#### Exercise prompt:
Copy the material word for word, from its first line through the line containing "(x=949, y=650)". Include both of those lines.

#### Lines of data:
──────────
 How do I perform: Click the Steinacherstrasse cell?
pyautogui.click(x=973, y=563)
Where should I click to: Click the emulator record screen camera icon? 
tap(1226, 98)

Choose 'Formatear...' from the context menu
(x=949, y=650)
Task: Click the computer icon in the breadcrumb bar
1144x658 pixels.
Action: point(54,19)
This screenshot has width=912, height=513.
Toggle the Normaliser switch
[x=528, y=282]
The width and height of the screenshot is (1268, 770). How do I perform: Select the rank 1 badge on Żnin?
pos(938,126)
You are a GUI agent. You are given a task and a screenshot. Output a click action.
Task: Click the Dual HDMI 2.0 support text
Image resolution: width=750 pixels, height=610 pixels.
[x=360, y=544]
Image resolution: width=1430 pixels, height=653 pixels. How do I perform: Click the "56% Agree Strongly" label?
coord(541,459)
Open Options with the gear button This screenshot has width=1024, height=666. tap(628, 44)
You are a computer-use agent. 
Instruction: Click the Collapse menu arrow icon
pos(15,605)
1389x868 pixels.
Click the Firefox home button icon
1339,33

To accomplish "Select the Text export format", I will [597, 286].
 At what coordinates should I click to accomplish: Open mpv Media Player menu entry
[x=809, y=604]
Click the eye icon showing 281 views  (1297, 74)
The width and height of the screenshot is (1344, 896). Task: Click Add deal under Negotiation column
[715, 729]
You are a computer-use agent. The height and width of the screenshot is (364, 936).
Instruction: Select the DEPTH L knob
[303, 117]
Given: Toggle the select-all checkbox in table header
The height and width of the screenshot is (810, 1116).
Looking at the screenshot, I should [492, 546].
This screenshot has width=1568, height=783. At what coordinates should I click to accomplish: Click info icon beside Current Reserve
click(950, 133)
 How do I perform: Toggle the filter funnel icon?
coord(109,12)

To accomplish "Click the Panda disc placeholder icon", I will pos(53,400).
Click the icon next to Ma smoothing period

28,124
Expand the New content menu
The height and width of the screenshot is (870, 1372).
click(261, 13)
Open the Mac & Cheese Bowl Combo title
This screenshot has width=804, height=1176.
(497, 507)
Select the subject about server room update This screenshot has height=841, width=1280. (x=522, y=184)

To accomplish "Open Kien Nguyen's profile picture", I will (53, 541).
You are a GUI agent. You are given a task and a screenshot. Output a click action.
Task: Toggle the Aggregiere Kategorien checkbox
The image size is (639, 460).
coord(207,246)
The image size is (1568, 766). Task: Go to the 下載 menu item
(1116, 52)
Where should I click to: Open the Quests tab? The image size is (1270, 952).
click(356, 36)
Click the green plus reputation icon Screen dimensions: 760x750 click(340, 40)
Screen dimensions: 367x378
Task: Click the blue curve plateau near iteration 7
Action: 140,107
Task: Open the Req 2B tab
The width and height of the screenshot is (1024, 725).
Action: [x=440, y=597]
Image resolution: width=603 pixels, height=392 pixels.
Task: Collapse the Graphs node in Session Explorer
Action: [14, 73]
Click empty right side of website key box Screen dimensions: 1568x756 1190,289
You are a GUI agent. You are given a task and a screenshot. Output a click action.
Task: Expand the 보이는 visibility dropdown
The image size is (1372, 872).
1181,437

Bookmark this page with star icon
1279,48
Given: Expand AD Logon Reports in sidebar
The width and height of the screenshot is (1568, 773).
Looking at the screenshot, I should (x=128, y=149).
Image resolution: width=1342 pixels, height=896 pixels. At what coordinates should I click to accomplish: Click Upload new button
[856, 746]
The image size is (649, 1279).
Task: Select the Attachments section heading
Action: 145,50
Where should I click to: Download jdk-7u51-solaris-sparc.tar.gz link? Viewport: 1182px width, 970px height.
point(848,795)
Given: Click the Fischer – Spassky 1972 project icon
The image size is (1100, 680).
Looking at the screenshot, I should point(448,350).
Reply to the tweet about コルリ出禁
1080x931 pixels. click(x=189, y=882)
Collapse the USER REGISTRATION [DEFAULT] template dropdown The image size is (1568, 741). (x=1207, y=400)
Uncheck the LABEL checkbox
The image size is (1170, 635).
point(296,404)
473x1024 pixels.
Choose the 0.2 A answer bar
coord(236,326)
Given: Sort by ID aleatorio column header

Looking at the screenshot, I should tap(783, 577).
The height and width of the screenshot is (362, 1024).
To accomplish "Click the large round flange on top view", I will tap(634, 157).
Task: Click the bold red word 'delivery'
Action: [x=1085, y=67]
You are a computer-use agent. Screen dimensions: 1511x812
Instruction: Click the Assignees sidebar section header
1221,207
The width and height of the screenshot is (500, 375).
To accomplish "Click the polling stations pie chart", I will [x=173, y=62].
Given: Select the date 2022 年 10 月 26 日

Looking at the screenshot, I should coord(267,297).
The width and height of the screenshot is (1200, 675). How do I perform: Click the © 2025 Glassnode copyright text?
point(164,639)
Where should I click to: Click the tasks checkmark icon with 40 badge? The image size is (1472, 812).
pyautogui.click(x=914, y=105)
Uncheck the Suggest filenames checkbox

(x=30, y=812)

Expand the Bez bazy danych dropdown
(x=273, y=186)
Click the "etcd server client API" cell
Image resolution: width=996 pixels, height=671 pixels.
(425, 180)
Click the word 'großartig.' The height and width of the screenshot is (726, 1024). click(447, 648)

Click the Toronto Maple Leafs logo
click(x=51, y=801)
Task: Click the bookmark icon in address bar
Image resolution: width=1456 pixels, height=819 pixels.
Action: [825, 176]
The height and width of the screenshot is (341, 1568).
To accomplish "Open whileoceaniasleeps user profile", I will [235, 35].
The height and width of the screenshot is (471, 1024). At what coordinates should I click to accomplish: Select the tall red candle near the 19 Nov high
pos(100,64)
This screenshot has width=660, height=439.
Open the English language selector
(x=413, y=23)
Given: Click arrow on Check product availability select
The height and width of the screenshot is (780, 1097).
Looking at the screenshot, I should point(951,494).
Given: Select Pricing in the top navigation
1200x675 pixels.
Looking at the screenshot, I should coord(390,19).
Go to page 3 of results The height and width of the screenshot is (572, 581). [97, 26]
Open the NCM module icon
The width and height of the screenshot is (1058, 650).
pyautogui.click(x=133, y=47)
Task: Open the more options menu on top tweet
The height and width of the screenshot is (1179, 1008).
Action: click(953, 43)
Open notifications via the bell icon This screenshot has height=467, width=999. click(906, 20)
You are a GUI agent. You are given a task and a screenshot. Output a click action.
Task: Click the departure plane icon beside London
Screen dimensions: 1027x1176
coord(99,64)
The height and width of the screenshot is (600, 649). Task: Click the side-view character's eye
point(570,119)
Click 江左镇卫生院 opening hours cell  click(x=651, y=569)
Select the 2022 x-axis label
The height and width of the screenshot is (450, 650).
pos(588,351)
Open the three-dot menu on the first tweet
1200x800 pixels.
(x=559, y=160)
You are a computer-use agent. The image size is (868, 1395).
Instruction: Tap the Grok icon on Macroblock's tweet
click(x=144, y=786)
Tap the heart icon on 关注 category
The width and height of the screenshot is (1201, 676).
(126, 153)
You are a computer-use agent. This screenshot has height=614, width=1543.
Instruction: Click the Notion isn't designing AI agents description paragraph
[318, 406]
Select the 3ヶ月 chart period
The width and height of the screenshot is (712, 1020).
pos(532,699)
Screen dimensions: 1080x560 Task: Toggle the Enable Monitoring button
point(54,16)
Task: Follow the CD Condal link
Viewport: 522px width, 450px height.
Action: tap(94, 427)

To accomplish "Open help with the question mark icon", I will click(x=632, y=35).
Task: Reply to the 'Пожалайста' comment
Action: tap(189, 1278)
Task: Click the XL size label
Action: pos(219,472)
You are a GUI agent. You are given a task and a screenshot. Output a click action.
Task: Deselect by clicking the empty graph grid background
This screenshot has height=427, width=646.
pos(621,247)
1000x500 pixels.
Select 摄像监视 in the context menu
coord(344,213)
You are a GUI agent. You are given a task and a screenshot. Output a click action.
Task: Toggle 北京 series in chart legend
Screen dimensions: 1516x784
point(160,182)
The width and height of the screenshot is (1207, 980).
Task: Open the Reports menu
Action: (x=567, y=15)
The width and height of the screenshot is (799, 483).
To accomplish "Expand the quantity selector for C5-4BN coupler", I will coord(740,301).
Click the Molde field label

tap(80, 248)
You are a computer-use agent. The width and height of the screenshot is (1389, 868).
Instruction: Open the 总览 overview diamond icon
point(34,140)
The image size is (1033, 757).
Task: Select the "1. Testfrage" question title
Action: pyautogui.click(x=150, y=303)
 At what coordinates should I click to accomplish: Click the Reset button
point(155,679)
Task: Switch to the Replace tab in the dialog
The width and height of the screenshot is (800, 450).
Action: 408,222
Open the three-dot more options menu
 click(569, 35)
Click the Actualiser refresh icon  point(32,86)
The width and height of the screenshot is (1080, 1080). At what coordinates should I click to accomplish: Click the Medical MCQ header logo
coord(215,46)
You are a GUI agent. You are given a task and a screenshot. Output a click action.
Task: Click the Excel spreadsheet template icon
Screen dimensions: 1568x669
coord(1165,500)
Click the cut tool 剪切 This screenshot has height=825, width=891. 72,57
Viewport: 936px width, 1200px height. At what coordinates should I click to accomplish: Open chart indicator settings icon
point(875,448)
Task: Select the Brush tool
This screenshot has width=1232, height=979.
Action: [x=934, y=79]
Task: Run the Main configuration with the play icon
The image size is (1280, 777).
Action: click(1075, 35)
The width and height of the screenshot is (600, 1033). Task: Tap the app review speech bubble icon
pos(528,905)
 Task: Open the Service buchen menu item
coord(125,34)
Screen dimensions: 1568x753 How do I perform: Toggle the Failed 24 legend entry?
──────────
#### Answer for this exercise:
 How do I perform: Click the Steinacherstrasse cell?
pyautogui.click(x=973, y=563)
Where should I click to: Click the emulator record screen camera icon? 
tap(1226, 98)

Choose 'Formatear...' from the context menu
(x=949, y=650)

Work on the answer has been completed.